- The Washington Times - Thursday, June 8, 2000

Tough beat to follow

"It reinforced my conviction that I have had the privilege of working for many years with some of the greatest people in the world, even though they commit journalism on a daily basis."

Frank Aukofer, a familiar face on Capitol Hill who stepped down this week after 30 years as Washington bureau chief of the Milwaukee Journal

Cup law

Talk about congressional rules and regulations getting out of hand. Take a look at the notice one senator, who insists on anonymity, was required to post next to the water cooler in his Capitol Hill office this week:

"Water Cooler Paper Cup Policy:

"The Rules Committee has needed to implement a new paper cup policy and asked me to get this information out. Effective immediately, the paper cups used for water coolers must follow these guidelines:

"1) Cups must be purchased from the water company;

"2) Cups cannot be insulated;

"3) Cups should be of the smallest possible size, not to exceed 8 oz.

"Vouchers already in house will be approved as before, but from now on these guidelines will be used … ."

We spoke to the senator's press secretary, who said while her boss thinks the new guidelines and posting of same are ridiculous, he did so "to make certain we are in compliance."

Wipe your feet

When it comes to marketing first lady Hillary Rodham Clinton, what will they dream up next?

A company registered as Diplomat Inc., apparently not linked to the Democratic National Committee, is peddling "Hillary Doormats." Constructed of durable polyester, the mat's artwork (Mrs.
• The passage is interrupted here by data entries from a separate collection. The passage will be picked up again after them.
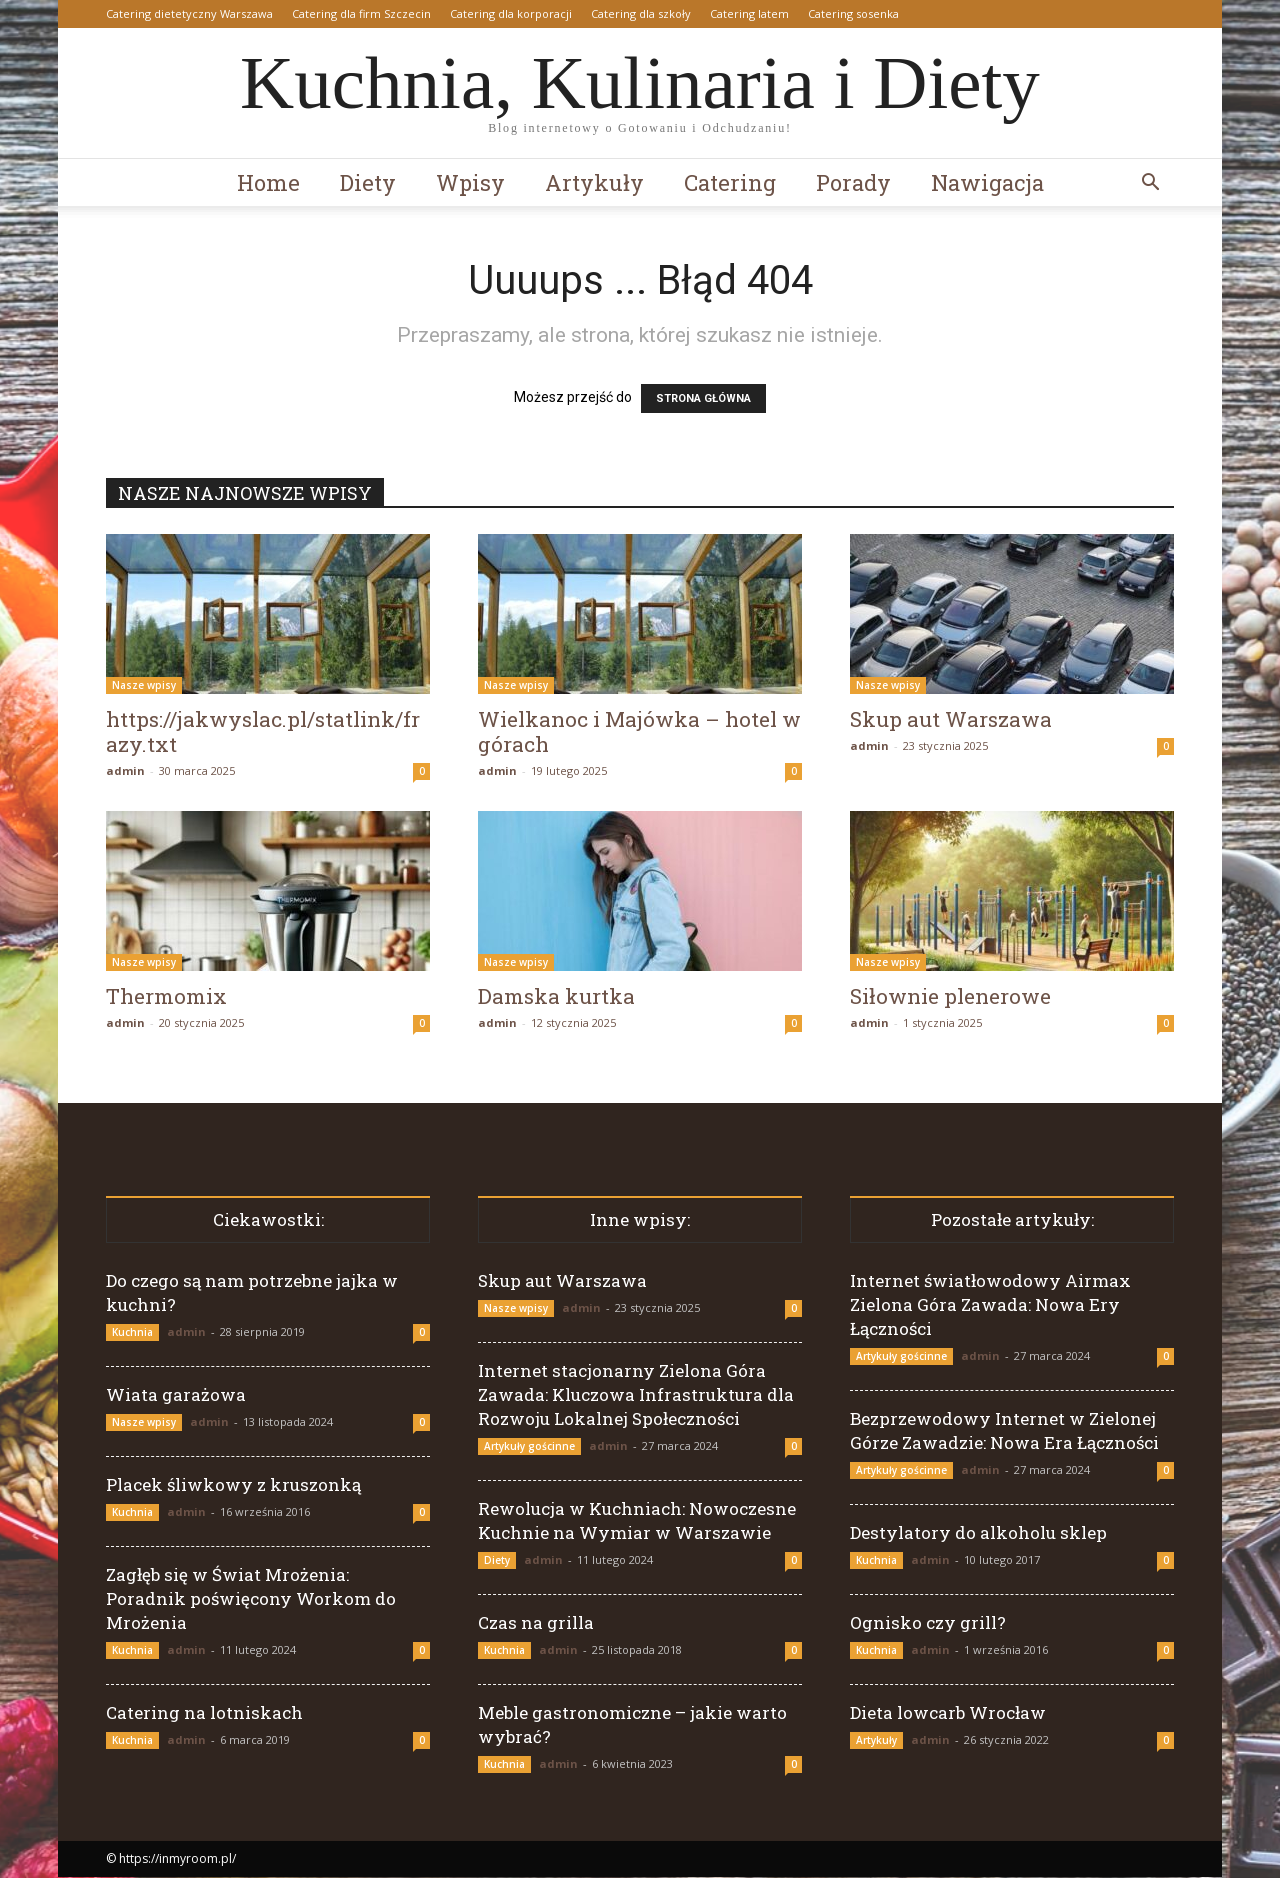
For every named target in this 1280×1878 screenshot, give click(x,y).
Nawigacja (987, 182)
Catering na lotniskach (204, 1713)
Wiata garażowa (176, 1395)
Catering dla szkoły (641, 13)
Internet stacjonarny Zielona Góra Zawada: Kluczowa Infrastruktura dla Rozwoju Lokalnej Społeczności (636, 1395)
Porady (853, 182)
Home (268, 182)
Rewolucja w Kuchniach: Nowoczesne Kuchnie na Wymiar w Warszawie (637, 1521)
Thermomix (166, 997)
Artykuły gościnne (529, 1447)
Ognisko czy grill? (928, 1623)
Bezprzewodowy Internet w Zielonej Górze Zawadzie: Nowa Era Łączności (1004, 1431)
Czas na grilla (536, 1623)
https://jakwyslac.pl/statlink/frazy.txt (263, 732)
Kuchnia (132, 1333)
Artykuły (594, 182)
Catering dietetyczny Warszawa (189, 13)
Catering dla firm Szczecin (361, 13)
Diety (368, 182)
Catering (730, 182)
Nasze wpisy (144, 686)
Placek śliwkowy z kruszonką (233, 1485)
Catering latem (749, 13)
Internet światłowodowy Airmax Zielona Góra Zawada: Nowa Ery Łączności (990, 1305)
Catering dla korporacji (511, 13)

Clinton's smiling mug) resists rubbing and scraping.

Better yet, each doormat includes a choice of Hillaryisms:

• "I've always been a Yankee fan!"

• "I'm part Jewish."

• "It's all a vast right-wing conspiracy!"

• "Let them bake cookies!"

• "Billing records? What billing records?"

Sample doormats and Hillaryisms can be viewed over the Internet at www.hillarydoormat.com.

Mouse convention

Speaking of the Internet, Republican National Convention organizers expect their 2000 convention Web site to generate 20 million hits a day compared with approximately 3 million per day in 1996.

And for good reason. Visitors clicking into the site will actually feel like they're in Philadelphia, listening in on political conversations and visiting exhibits, among other mouse maneuvering.

"It's only fitting that in Philadelphia, where the first computer was developed at the University of Pennsylvania over 50 years ago, we are seizing on the emerging promise of 21st-century technology to help nominate the first president of the new millennium," notes RNC Chairman Jim Nicholson.

"At this time," he wryly adds, "we cannot verify if Al Gore, the self-proclaimed founder of the Internet, was in-state at the time."

Bubba for a day

Philadelphia lost out on its chance to become the nation's capital, but they're making up for it this summer by hosting the Republican National Convention.

The city is planning the first-ever "World's Fair of Politics," a festival open to the public featuring a mock Oval Office; walk-through Air Force One replica; George Washington, Thomas Jefferson and Benjamin Franklin re-enactors; a stage showing "Mr. Smith Goes to Washington"; and the opportunity to deliver a keynote address just like President Clinton via TelePrompTer.

Crash course on Al

We're happy to report that Vivian Deuschl, the Washington-based worldwide media ambassador for the Ritz-Carlton hotel chain, is back from Istanbul in one piece after the Mercedes-Benz in which she was a passenger was squashed by a drunken driver.

That means Ms. Deuschl is back working on events surrounding political conventions in both Philadelphia (Republican) and Los Angeles (Democrat), where the Ritz has several properties long-since booked to capacity.

For example, at Ritz properties in Marina del Rey and the Huntington Hotel & Spa in Pasadena, she's organized political trivia contests for hotel employees to help them better understand American politics (she gave a similar crash course in politics to the Chinese staff of the Ritz in Shanghai prior to President Clinton's visit).

The first question to the California staff: "What famous dance trend popularized in the '90s is Al Gore associated with?"

The answer: "The Macarena (or at least Al's version of it)."

Both California hotels, she says, will supply guests with "You Can Call Me Al" amenities.